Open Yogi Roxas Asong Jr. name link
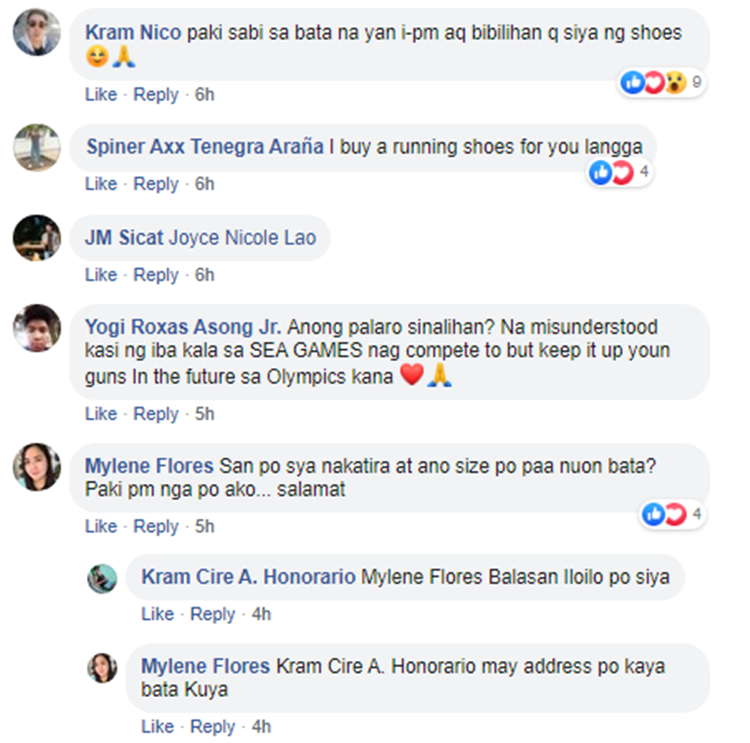This screenshot has width=750, height=743. [183, 327]
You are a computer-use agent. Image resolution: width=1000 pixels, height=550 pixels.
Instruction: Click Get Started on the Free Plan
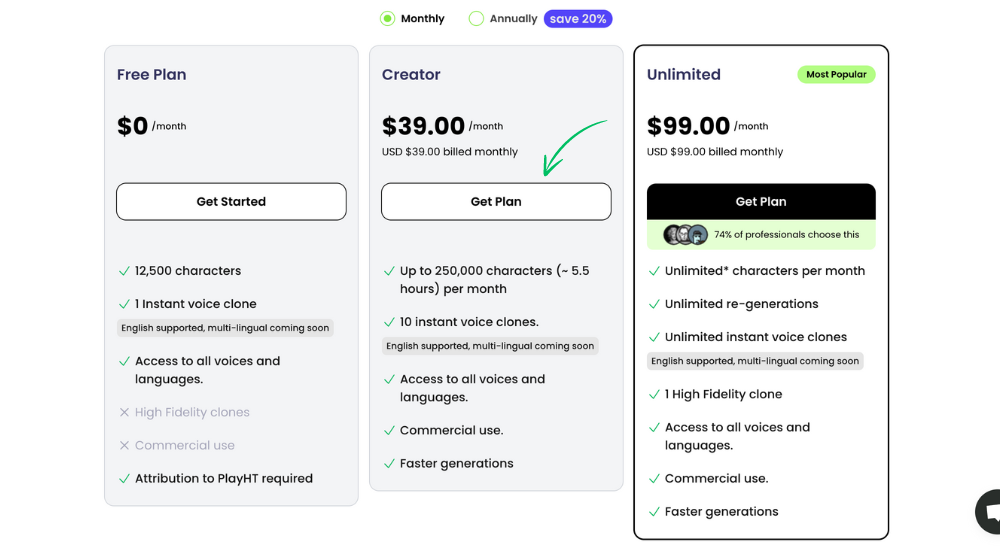(x=231, y=202)
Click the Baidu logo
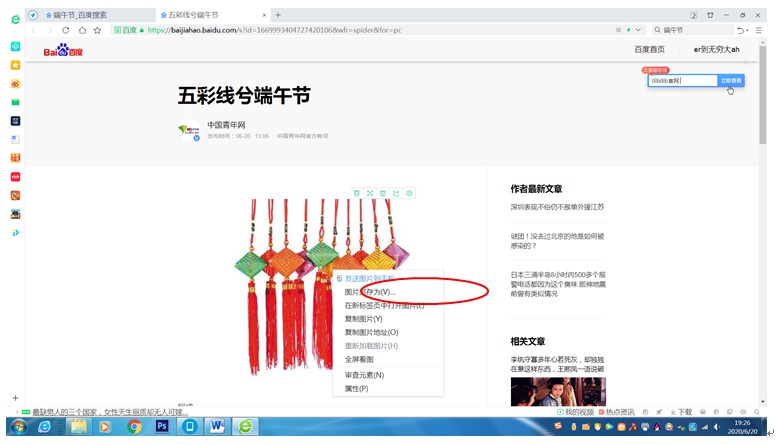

━━━

- _Your objective_:
Copy the data exactly. Any picture it contains is to be omitted.

- _Exercise answer_:
Open Yogi Roxas Asong Jr. name link
This screenshot has width=750, height=743. [183, 327]
You are a computer-use agent. Image resolution: width=1000 pixels, height=550 pixels.
Instruction: Click Get Started on the Free Plan
(x=231, y=202)
Click the Baidu logo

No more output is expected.